(Task goal) Reproduce, with no edits, the line that contains "Click the order" and all the lines that follow it, ending with the last line of the records.

(Dataset records)

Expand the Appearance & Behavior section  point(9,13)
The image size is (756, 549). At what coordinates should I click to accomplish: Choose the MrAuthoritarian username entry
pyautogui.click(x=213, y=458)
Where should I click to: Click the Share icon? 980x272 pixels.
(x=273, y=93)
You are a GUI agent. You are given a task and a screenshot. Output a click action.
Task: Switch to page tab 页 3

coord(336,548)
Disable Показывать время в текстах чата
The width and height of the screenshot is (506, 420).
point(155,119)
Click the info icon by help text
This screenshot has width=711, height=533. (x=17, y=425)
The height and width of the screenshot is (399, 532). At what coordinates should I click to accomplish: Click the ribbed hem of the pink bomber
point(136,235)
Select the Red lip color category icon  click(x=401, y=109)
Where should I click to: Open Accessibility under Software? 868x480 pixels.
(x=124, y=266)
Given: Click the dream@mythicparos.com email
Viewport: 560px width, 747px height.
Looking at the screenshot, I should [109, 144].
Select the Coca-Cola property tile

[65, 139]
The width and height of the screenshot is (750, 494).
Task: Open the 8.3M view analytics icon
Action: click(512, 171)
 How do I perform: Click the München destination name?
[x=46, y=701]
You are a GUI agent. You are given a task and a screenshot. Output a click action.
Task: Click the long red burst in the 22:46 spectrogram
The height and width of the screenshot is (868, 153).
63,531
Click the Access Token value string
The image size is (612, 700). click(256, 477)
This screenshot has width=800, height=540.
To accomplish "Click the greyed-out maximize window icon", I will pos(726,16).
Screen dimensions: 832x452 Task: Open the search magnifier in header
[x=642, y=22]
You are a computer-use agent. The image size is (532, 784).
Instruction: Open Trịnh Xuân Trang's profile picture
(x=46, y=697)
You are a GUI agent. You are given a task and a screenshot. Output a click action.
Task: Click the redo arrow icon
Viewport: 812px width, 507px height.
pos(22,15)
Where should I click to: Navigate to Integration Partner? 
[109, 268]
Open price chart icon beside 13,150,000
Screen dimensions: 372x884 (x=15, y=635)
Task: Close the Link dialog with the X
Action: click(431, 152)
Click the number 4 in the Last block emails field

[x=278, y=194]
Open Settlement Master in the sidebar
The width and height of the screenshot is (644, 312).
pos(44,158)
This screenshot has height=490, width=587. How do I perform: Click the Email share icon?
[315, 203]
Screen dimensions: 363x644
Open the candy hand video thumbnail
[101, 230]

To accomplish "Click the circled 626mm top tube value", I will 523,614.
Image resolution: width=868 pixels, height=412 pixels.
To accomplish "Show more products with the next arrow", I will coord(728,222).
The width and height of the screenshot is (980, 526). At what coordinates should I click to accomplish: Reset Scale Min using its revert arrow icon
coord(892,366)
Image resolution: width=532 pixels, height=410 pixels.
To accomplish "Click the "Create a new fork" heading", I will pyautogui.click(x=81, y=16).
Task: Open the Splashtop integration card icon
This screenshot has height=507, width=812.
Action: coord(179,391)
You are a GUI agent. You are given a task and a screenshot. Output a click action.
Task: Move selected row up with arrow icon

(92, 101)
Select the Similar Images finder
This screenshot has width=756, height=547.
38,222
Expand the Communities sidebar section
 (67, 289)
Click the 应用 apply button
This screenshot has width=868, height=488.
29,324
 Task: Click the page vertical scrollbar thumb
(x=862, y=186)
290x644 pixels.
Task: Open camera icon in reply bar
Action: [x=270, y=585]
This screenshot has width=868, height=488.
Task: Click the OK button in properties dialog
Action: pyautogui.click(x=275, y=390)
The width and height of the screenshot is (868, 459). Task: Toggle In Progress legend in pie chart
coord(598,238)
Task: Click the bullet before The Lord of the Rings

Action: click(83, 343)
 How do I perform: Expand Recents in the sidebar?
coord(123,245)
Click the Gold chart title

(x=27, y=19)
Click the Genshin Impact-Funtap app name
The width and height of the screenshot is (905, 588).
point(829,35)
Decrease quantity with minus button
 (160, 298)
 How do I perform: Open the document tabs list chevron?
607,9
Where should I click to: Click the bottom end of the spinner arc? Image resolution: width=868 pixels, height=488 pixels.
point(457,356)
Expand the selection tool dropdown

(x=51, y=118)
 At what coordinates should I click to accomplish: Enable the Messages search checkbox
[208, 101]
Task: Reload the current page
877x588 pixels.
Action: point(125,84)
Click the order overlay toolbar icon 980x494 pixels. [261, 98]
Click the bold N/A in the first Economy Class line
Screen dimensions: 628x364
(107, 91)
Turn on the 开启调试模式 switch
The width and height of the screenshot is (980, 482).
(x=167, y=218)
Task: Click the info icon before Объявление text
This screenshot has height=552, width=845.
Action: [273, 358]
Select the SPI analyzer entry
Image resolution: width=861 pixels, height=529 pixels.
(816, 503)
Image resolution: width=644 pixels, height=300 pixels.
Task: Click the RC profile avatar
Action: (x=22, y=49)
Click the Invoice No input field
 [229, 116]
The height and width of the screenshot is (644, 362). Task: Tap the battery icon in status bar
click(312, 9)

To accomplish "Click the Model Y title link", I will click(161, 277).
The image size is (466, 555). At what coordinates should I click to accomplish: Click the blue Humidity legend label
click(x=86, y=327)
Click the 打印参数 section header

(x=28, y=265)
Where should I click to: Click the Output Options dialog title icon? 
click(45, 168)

(Response area)
Click the order overlay toolbar icon 980x494 pixels. [261, 98]
Click the bold N/A in the first Economy Class line
Screen dimensions: 628x364
(107, 91)
Turn on the 开启调试模式 switch
The width and height of the screenshot is (980, 482).
(x=167, y=218)
Task: Click the info icon before Объявление text
This screenshot has height=552, width=845.
Action: [273, 358]
Select the SPI analyzer entry
Image resolution: width=861 pixels, height=529 pixels.
(816, 503)
Image resolution: width=644 pixels, height=300 pixels.
Task: Click the RC profile avatar
Action: (x=22, y=49)
Click the Invoice No input field
 [229, 116]
The height and width of the screenshot is (644, 362). Task: Tap the battery icon in status bar
click(312, 9)

To accomplish "Click the Model Y title link", I will click(161, 277).
The image size is (466, 555). At what coordinates should I click to accomplish: Click the blue Humidity legend label
click(x=86, y=327)
Click the 打印参数 section header

(x=28, y=265)
Where should I click to: Click the Output Options dialog title icon? 
click(45, 168)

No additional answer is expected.